→ **WHAT TO WORK ON**: Once the line containing "Task: Open Fratura cabeça do rádio plan" is reached, copy it and every line after it exactly, to the end of the material, without pictures.

───── SUPPLIED MATERIAL

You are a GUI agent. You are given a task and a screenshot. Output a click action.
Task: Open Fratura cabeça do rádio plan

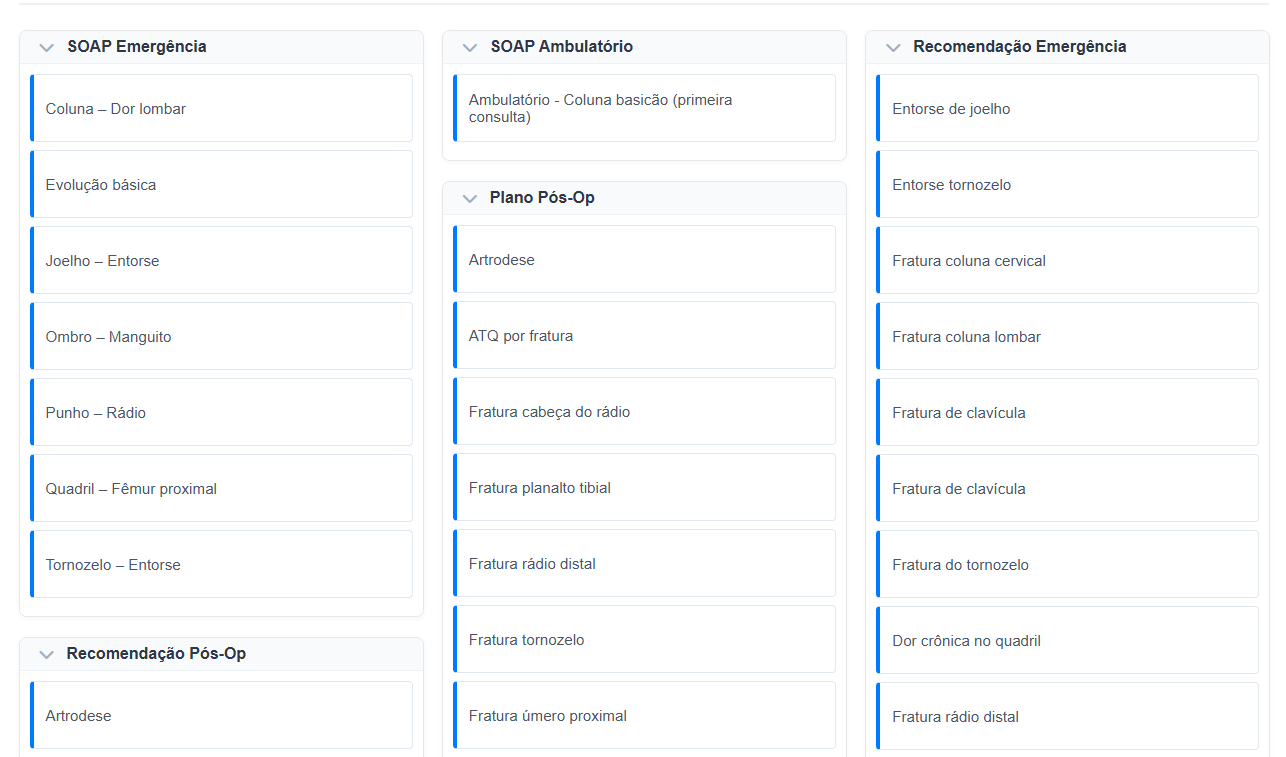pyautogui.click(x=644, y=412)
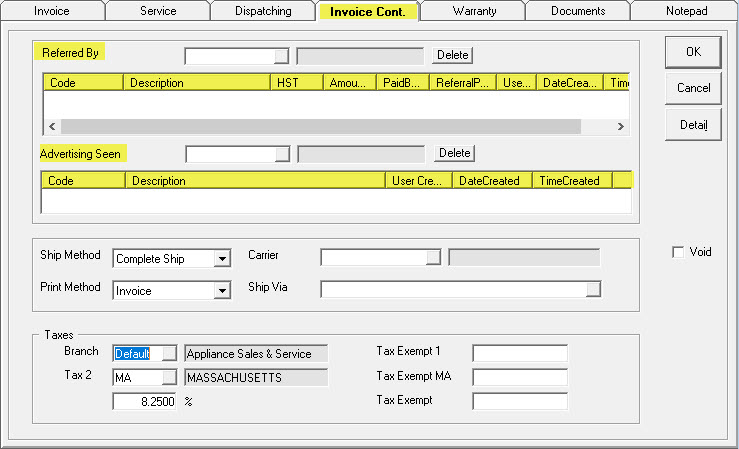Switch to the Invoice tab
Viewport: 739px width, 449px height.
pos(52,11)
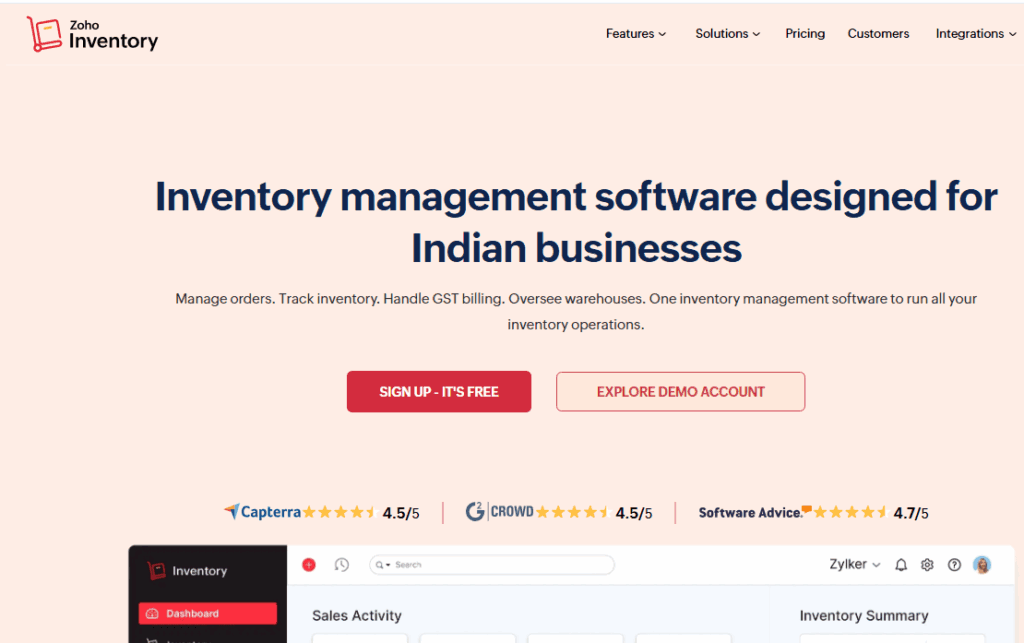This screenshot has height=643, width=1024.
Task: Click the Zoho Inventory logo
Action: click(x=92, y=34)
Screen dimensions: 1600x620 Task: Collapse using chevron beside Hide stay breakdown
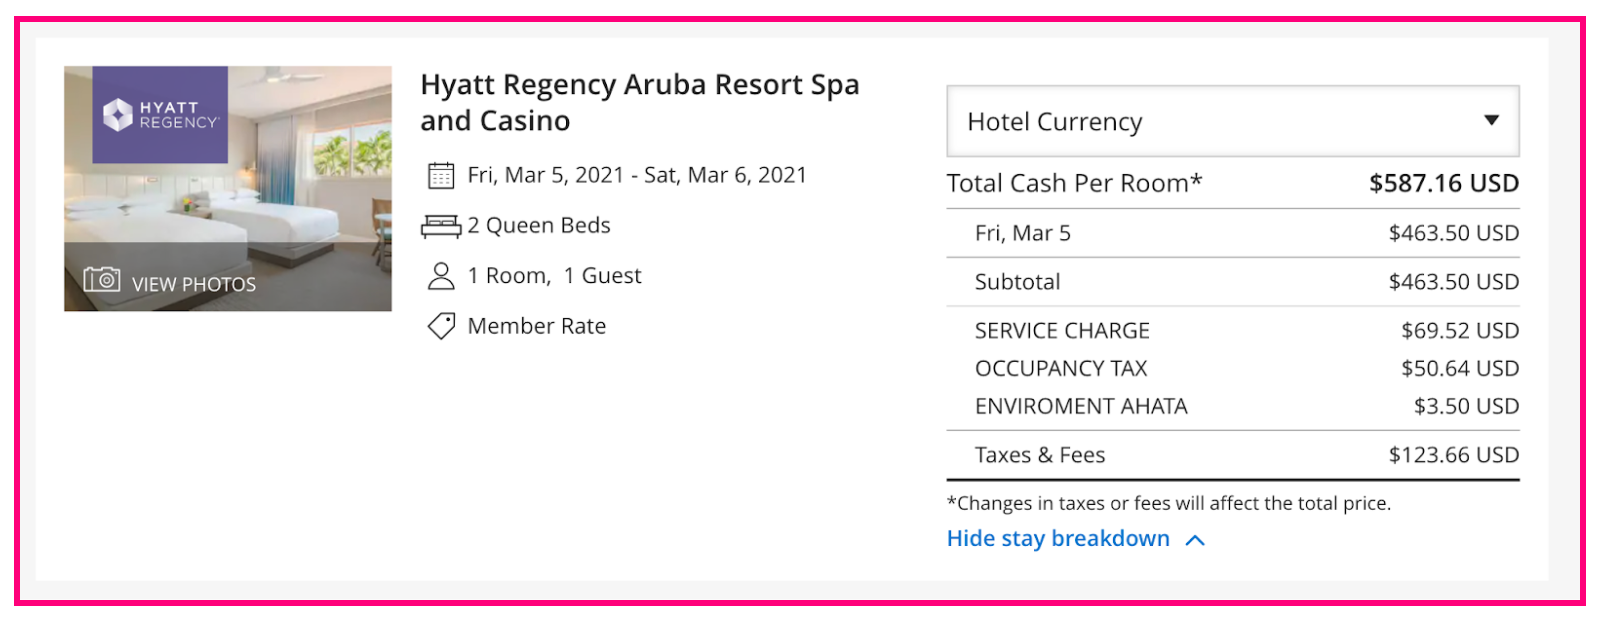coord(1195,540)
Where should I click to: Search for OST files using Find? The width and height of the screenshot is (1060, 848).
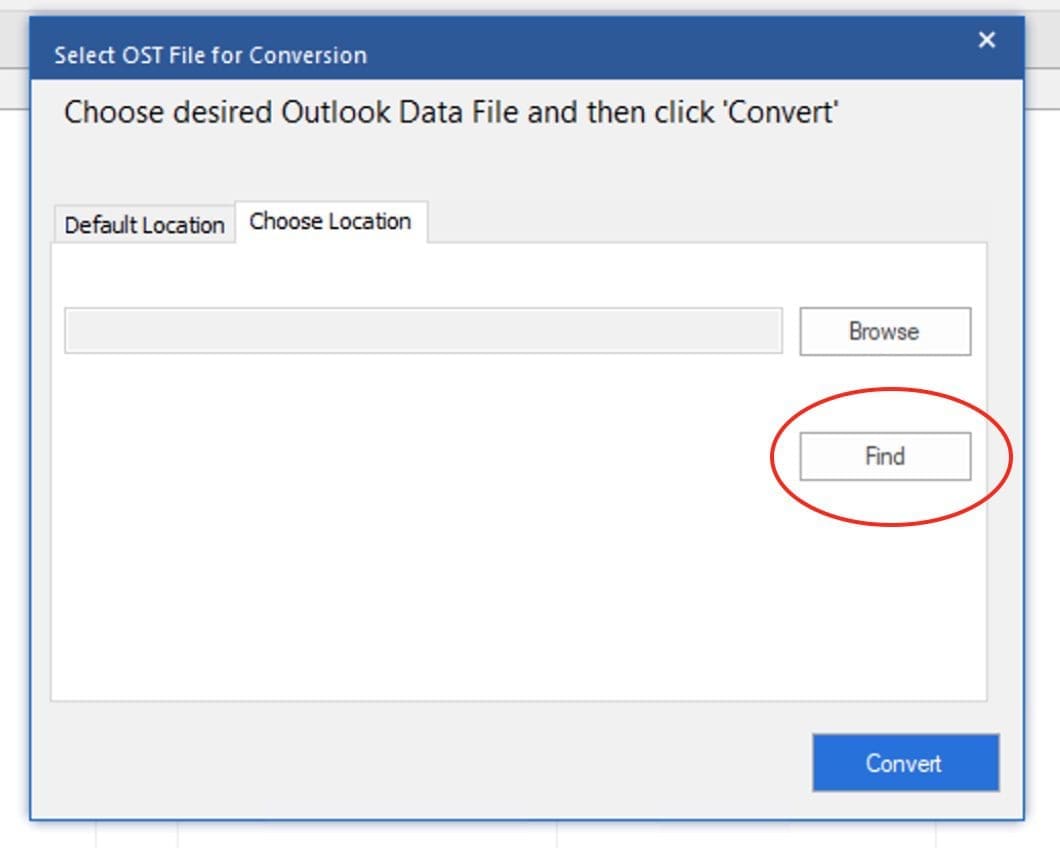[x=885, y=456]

──────────

→ **ANSWER FOR THIS EXERCISE**:
Task: Open Fratura cabeça do rádio plan

pyautogui.click(x=644, y=412)
Switch to the Invoice tab
Viewport: 739px width, 449px height.
pos(52,11)
This screenshot has height=643, width=1024.
Task: Click the Zoho Inventory logo
Action: click(x=92, y=34)
Screen dimensions: 1600x620 Task: Collapse using chevron beside Hide stay breakdown
coord(1195,540)
Where should I click to: Search for OST files using Find? The width and height of the screenshot is (1060, 848).
[x=885, y=456]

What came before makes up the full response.